— Start DATA —
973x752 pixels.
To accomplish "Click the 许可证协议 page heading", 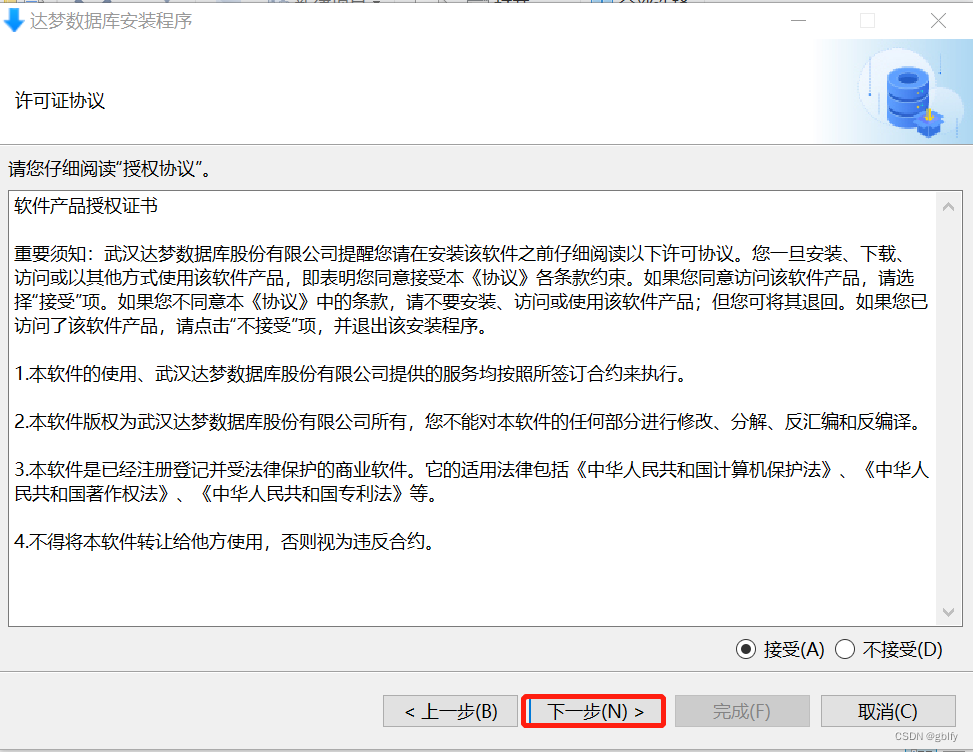I will 60,101.

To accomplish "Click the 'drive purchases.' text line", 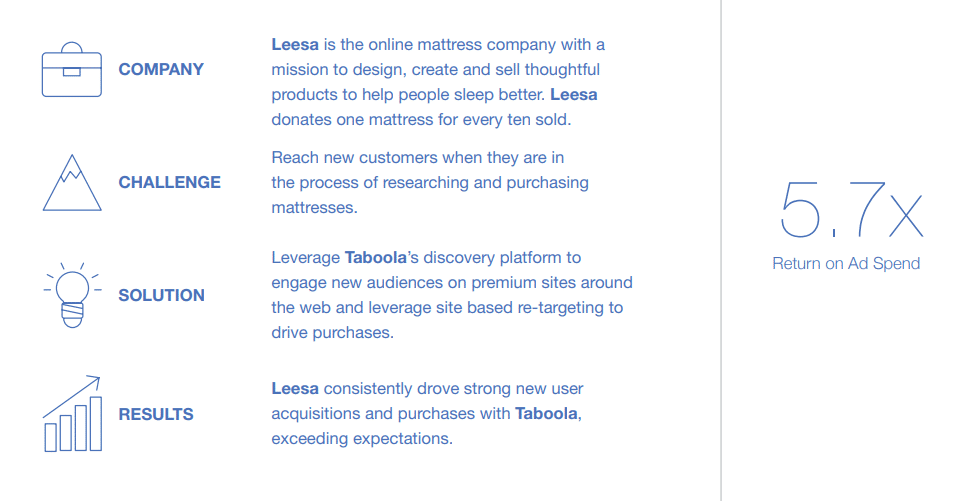I will click(x=333, y=333).
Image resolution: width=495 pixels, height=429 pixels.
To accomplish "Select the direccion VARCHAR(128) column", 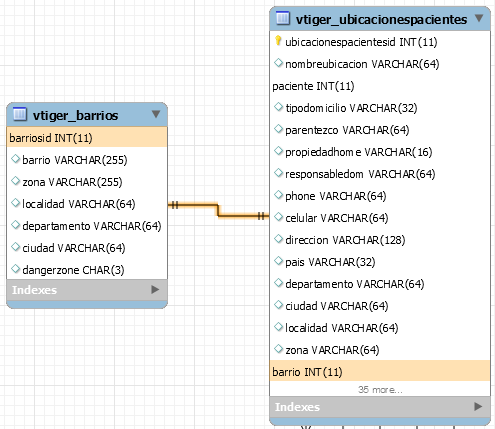I will coord(380,240).
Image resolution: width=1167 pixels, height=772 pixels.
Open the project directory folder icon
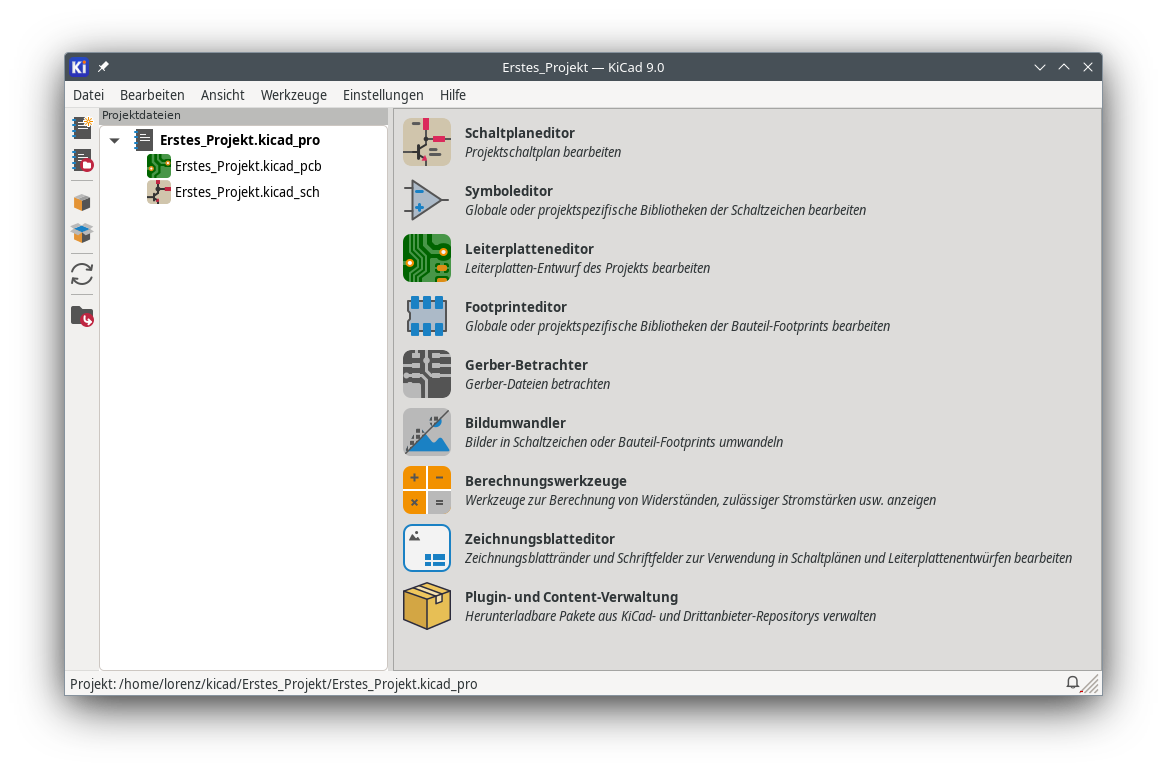81,315
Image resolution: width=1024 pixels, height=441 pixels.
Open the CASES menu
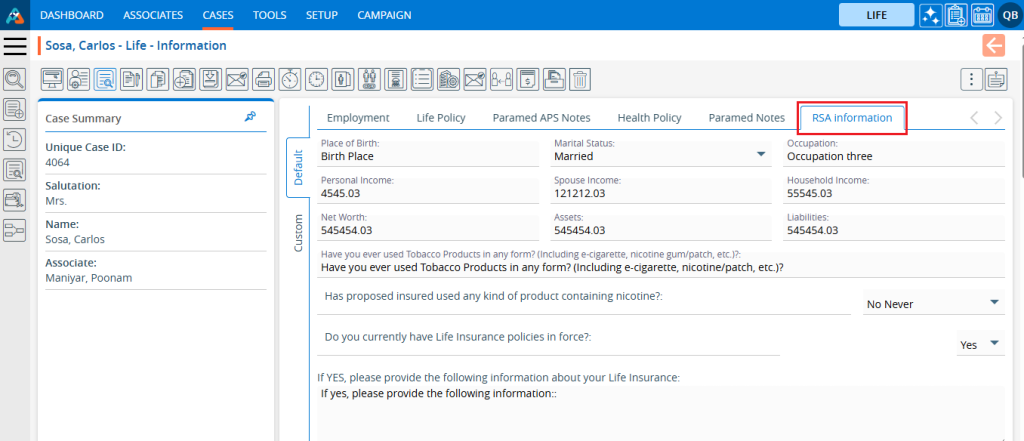tap(218, 15)
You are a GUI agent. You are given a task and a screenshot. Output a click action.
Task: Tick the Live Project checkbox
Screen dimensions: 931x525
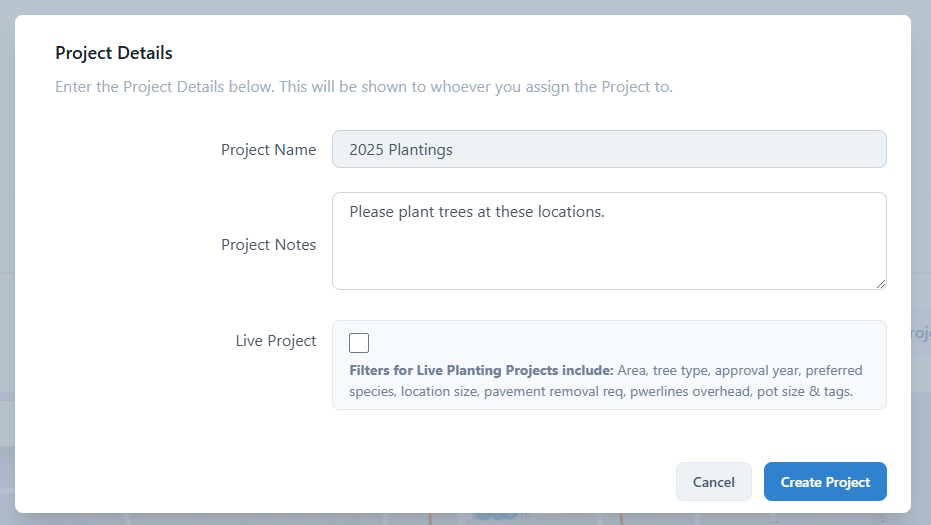point(359,343)
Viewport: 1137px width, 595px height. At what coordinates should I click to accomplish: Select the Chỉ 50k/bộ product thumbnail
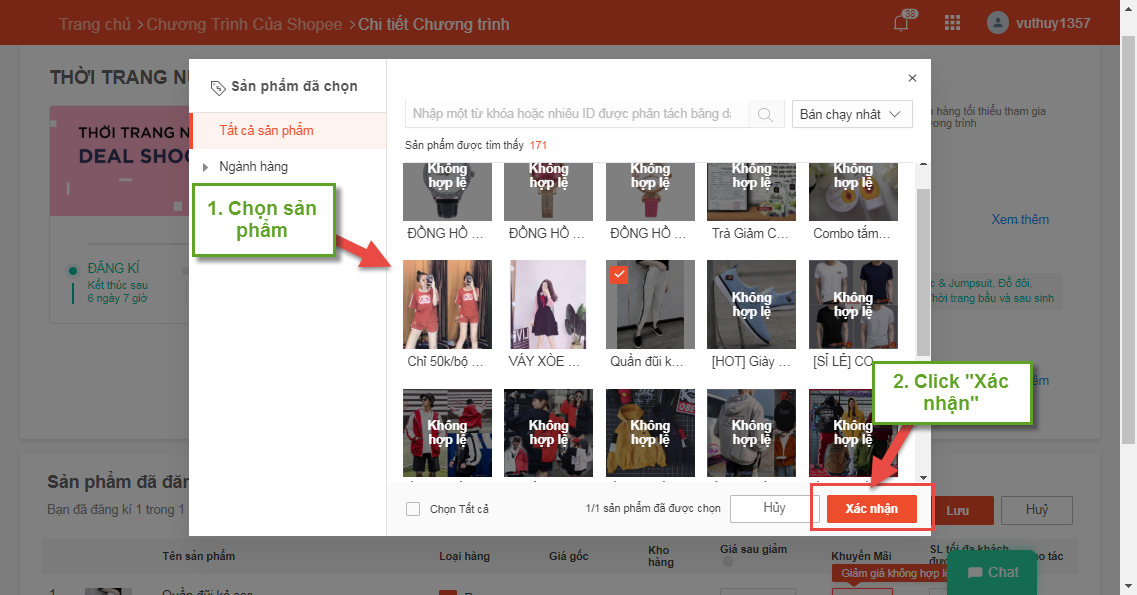[x=447, y=304]
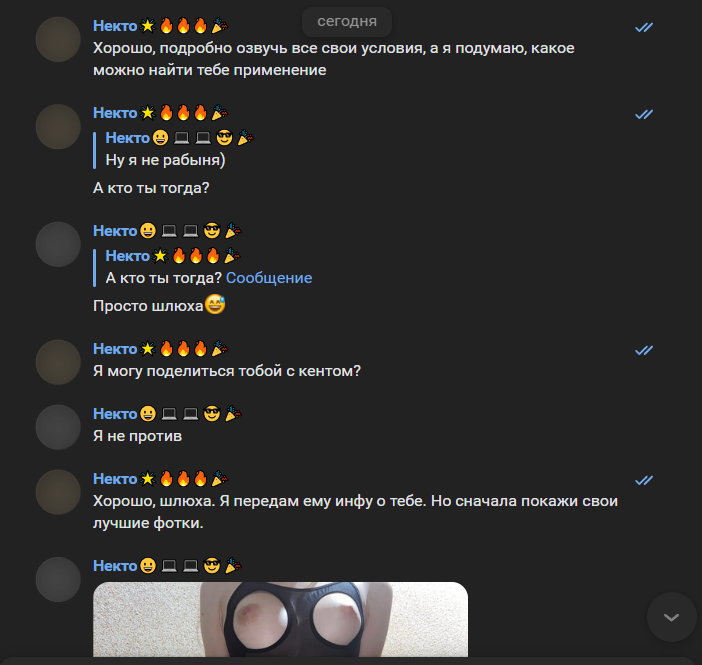Jump to quoted "Ну я не рабыня)" reply

tap(174, 149)
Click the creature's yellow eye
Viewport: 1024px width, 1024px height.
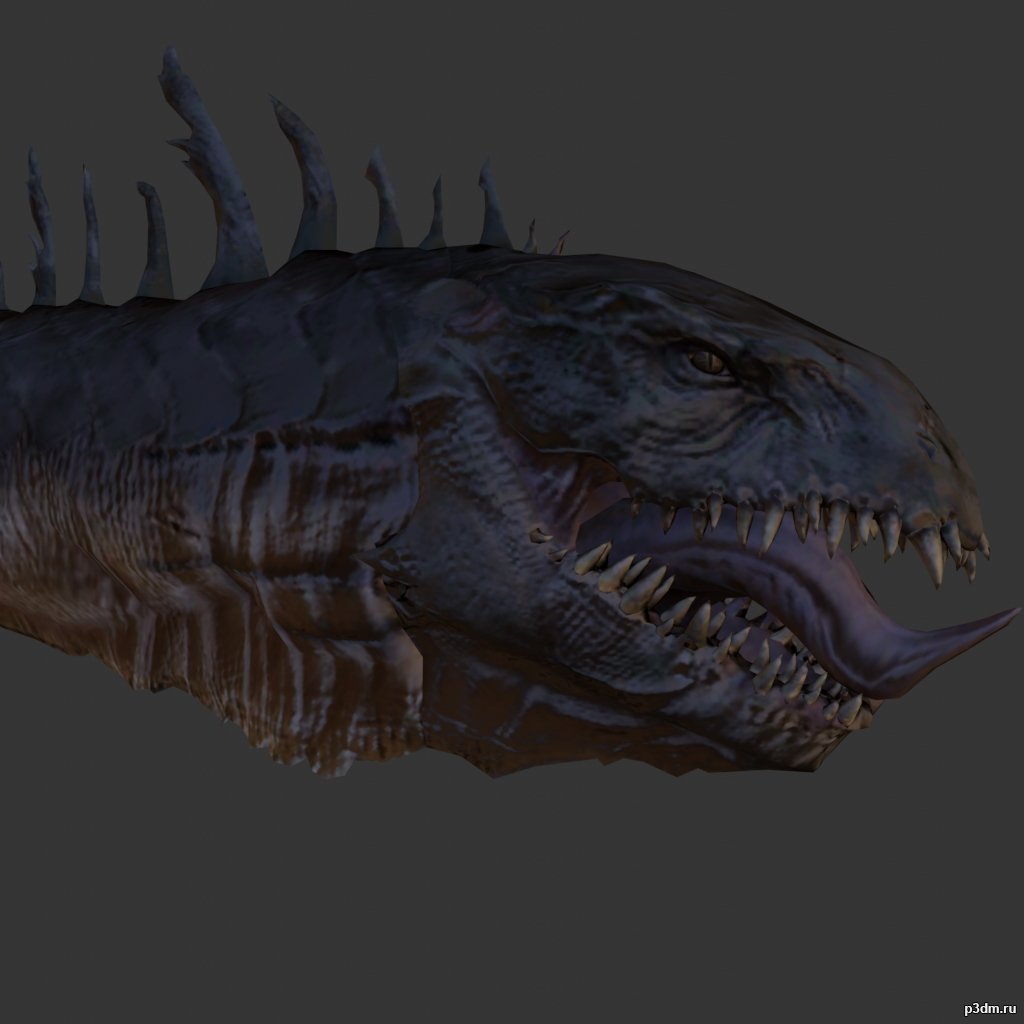(708, 363)
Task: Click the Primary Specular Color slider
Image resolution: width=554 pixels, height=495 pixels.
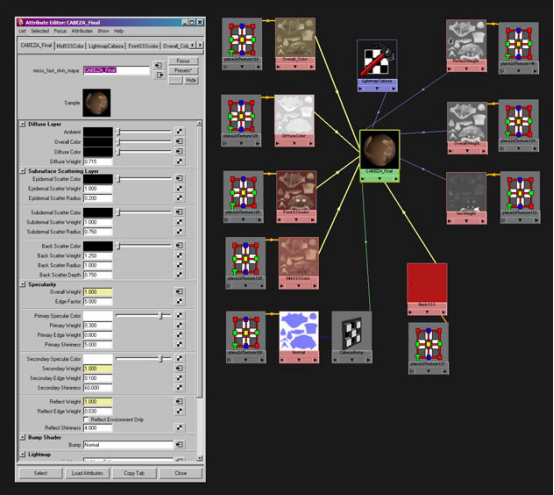Action: pos(144,315)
— End DATA —
Rewrite the entries from the line with "Image resolution: width=1024" up to and including the line with "tap(174, 149)", changing "Screen dimensions" to "Screen size" and keeping everything else the same. Return only those lines, without the pictures.

Image resolution: width=1024 pixels, height=441 pixels.
Open the CASES menu
tap(218, 15)
You are a GUI agent. You are given a task and a screenshot. Output a click action.
Task: Tick the Live Project checkbox
Screen size: 931x525
point(359,343)
Viewport: 1137px width, 595px height. At what coordinates should I click to accomplish: Select the Chỉ 50k/bộ product thumbnail
[x=447, y=304]
Jump to quoted "Ну я не рабыня)" reply

tap(174, 149)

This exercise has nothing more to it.